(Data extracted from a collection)
Start of Block

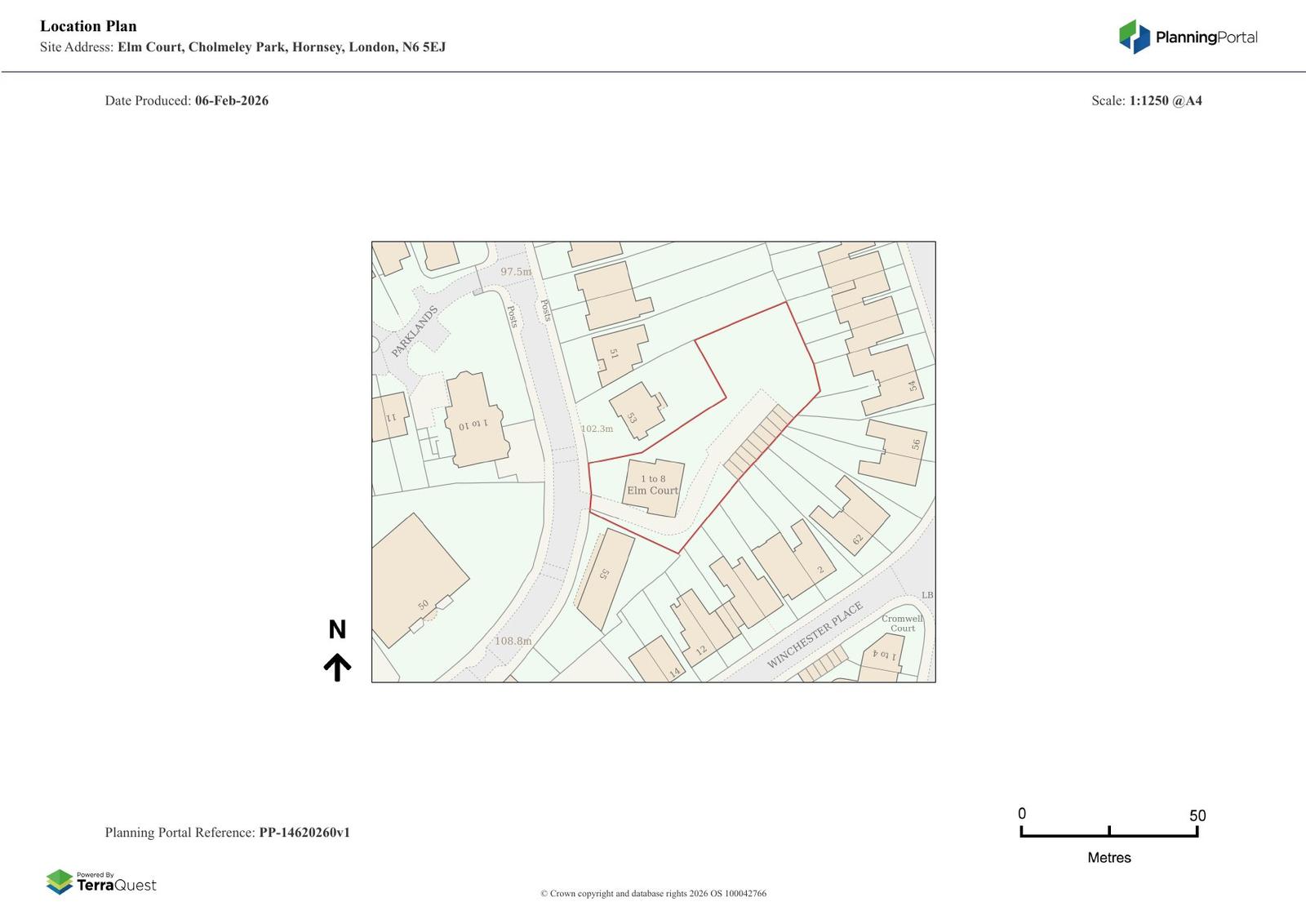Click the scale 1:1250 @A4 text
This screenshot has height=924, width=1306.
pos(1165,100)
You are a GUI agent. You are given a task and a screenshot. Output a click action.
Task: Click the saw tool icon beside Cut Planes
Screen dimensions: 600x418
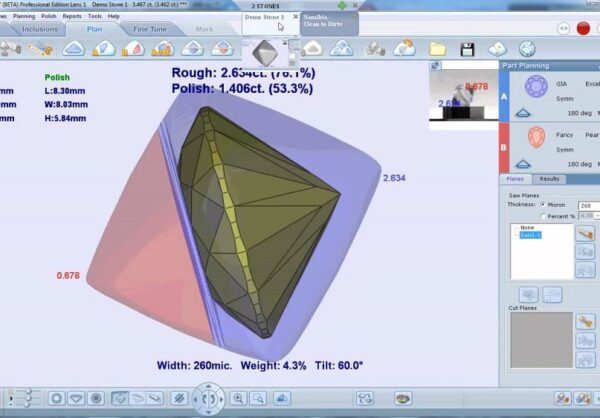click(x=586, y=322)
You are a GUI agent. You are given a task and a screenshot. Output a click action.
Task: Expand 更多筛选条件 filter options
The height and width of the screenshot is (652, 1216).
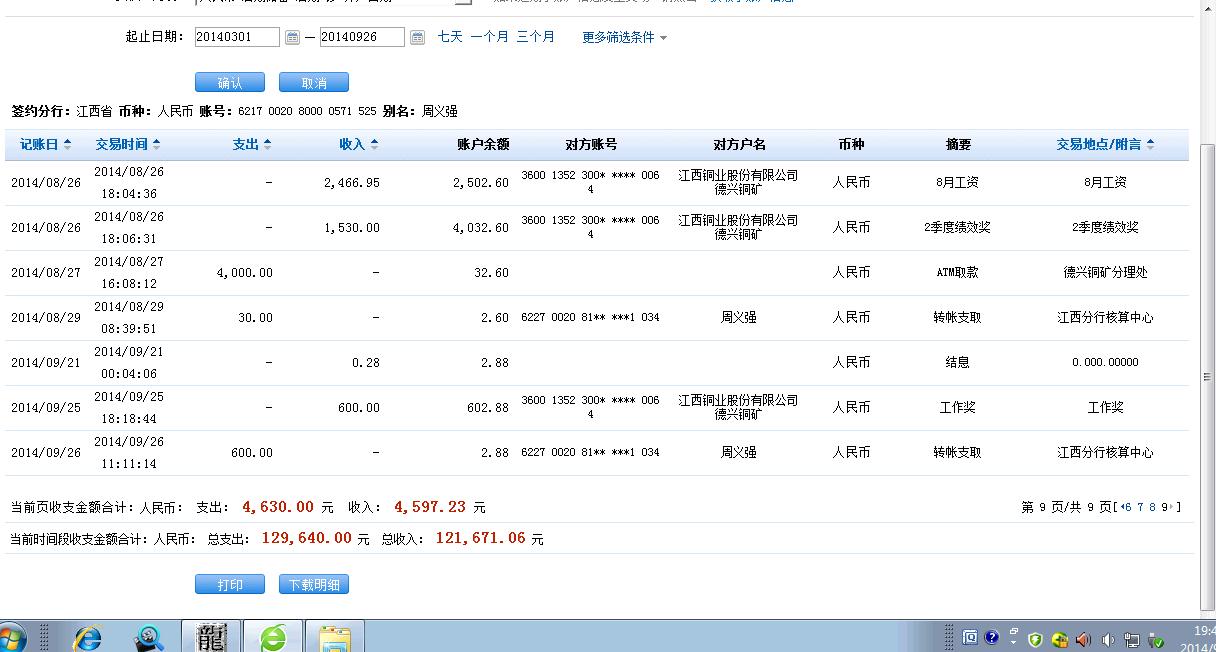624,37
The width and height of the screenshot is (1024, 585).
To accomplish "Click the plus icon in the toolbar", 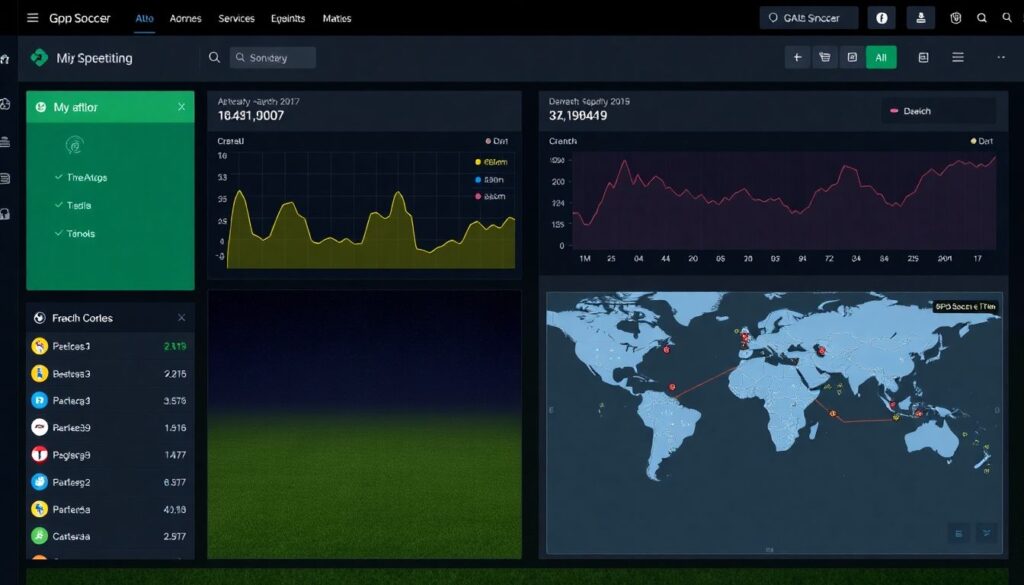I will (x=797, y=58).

End of Block
Start of Block

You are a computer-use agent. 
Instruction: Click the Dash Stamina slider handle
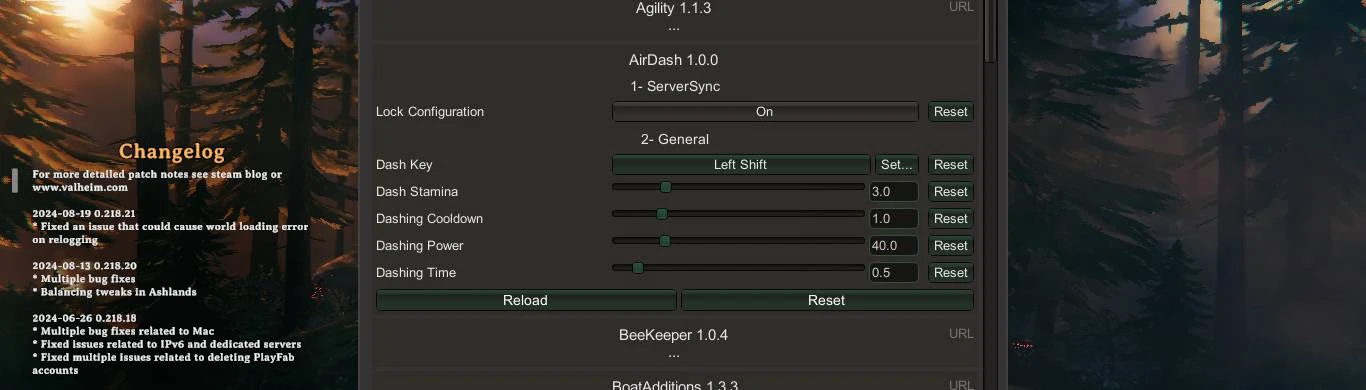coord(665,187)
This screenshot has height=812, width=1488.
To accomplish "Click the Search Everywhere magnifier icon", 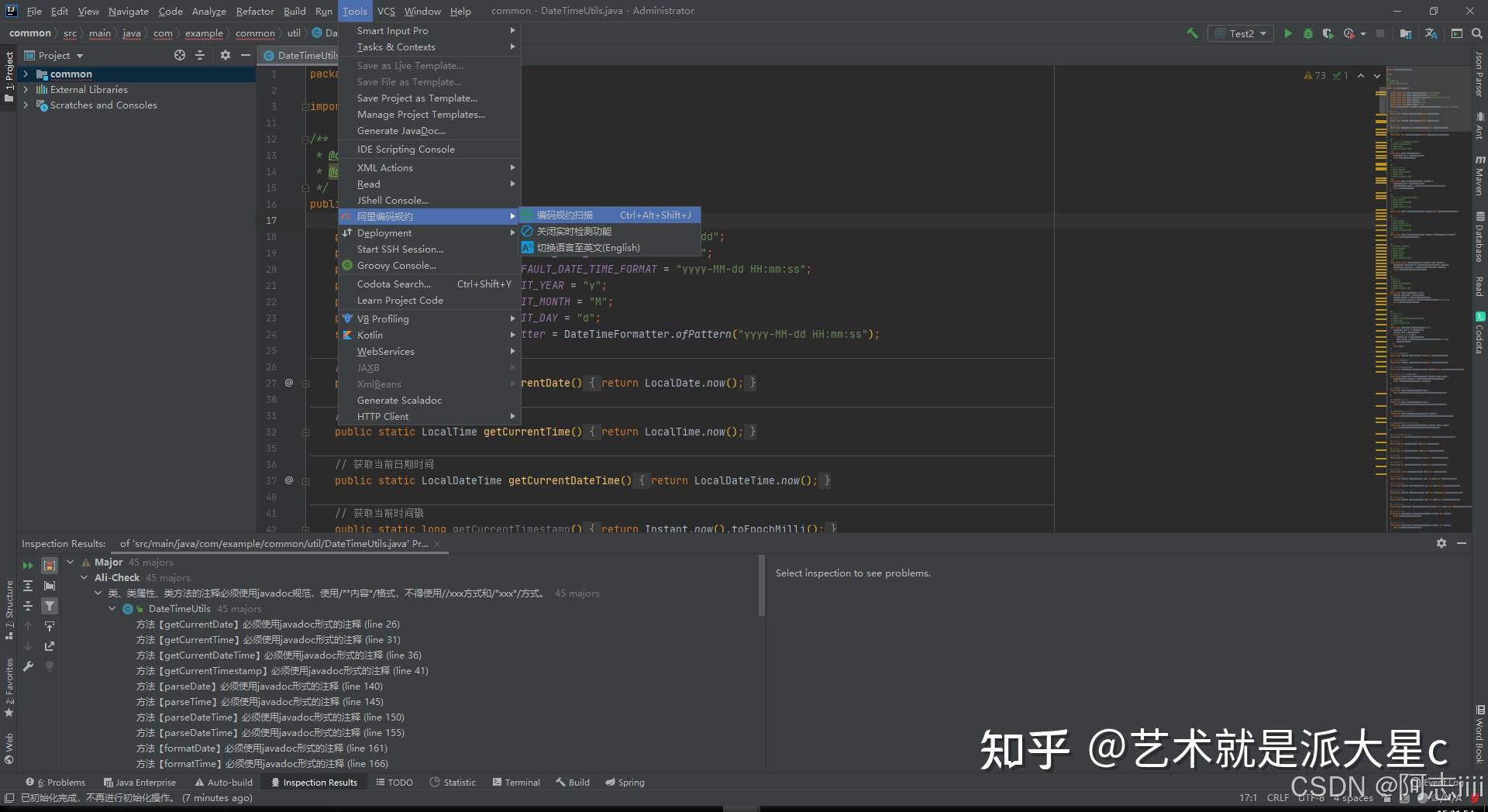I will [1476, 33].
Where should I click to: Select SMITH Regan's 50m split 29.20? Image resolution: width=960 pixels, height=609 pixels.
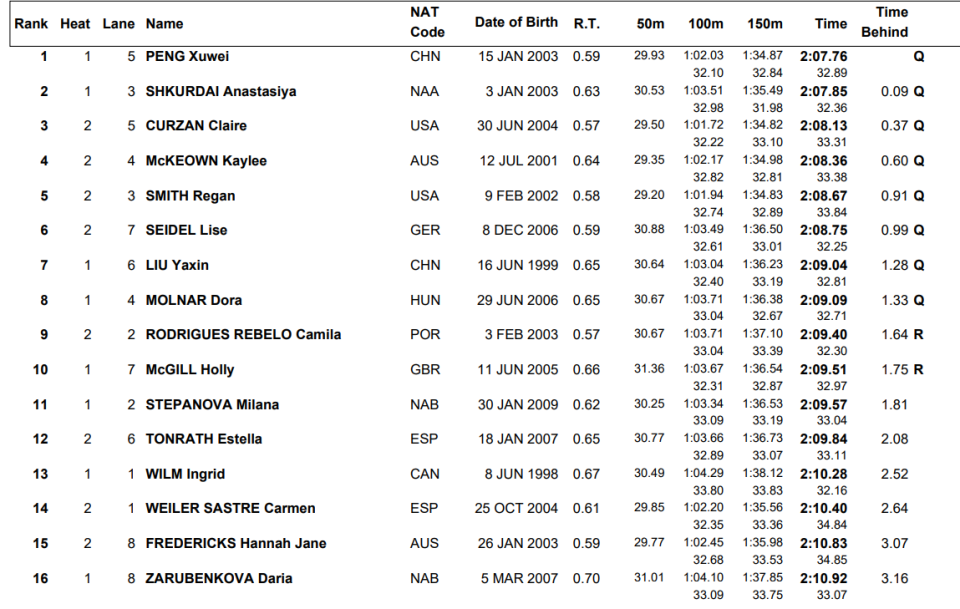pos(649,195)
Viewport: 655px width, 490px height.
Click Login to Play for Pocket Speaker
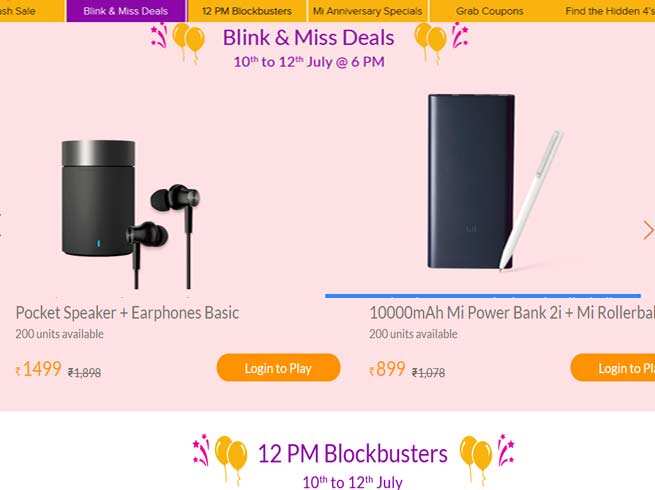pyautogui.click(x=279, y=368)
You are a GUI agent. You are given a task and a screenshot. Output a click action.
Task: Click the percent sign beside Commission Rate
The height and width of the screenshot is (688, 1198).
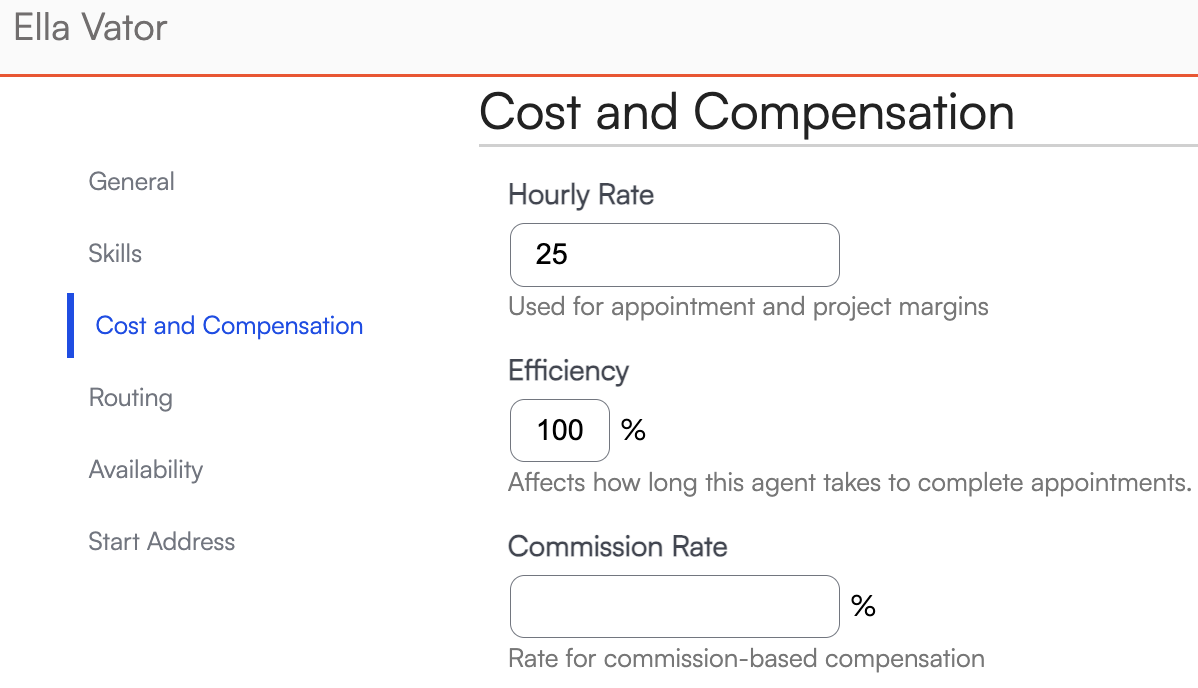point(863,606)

End of Block
Start of Block

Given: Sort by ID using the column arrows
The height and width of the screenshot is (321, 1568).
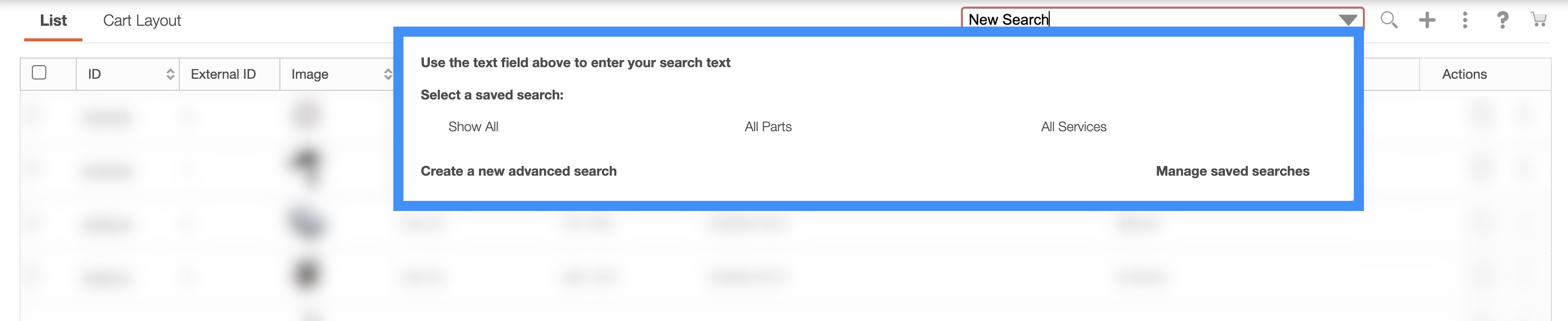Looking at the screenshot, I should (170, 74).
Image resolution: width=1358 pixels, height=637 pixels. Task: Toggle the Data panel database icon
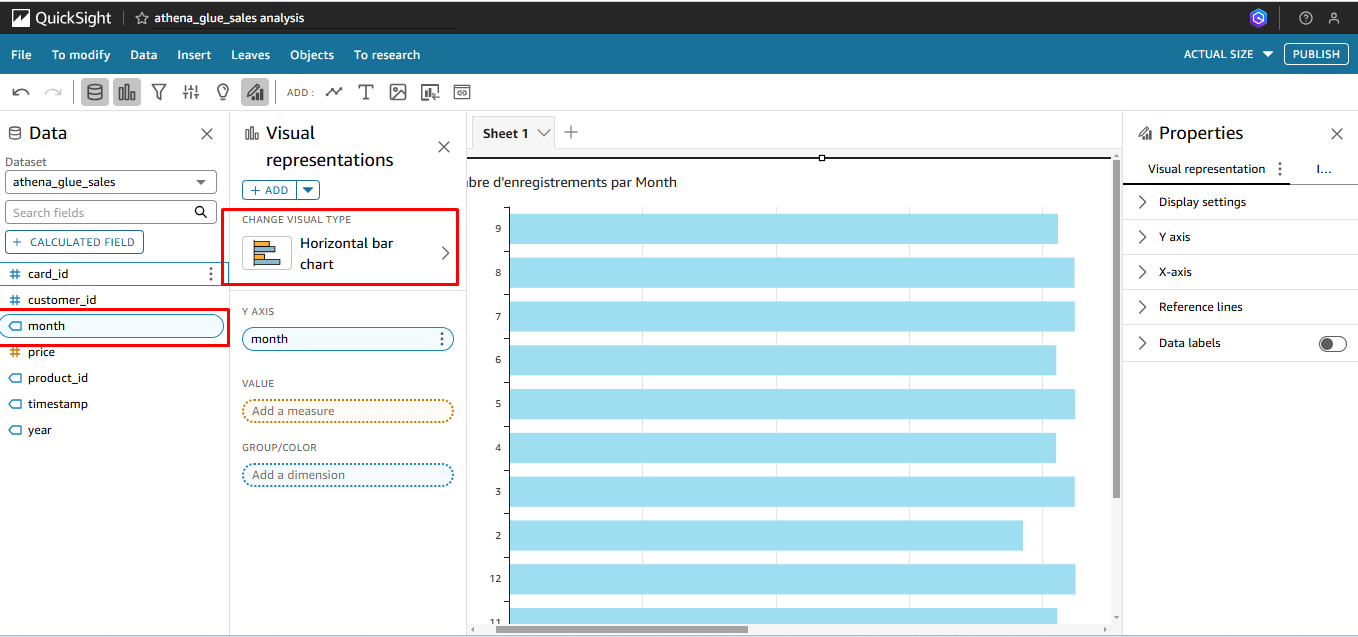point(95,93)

End of Block

- **Required work**: The lines to copy are those above that contain the string "beside".

- **Solution below**:
Task: Click the saw tool icon beside Cut Planes
Task: Click the percent sign beside Commission Rate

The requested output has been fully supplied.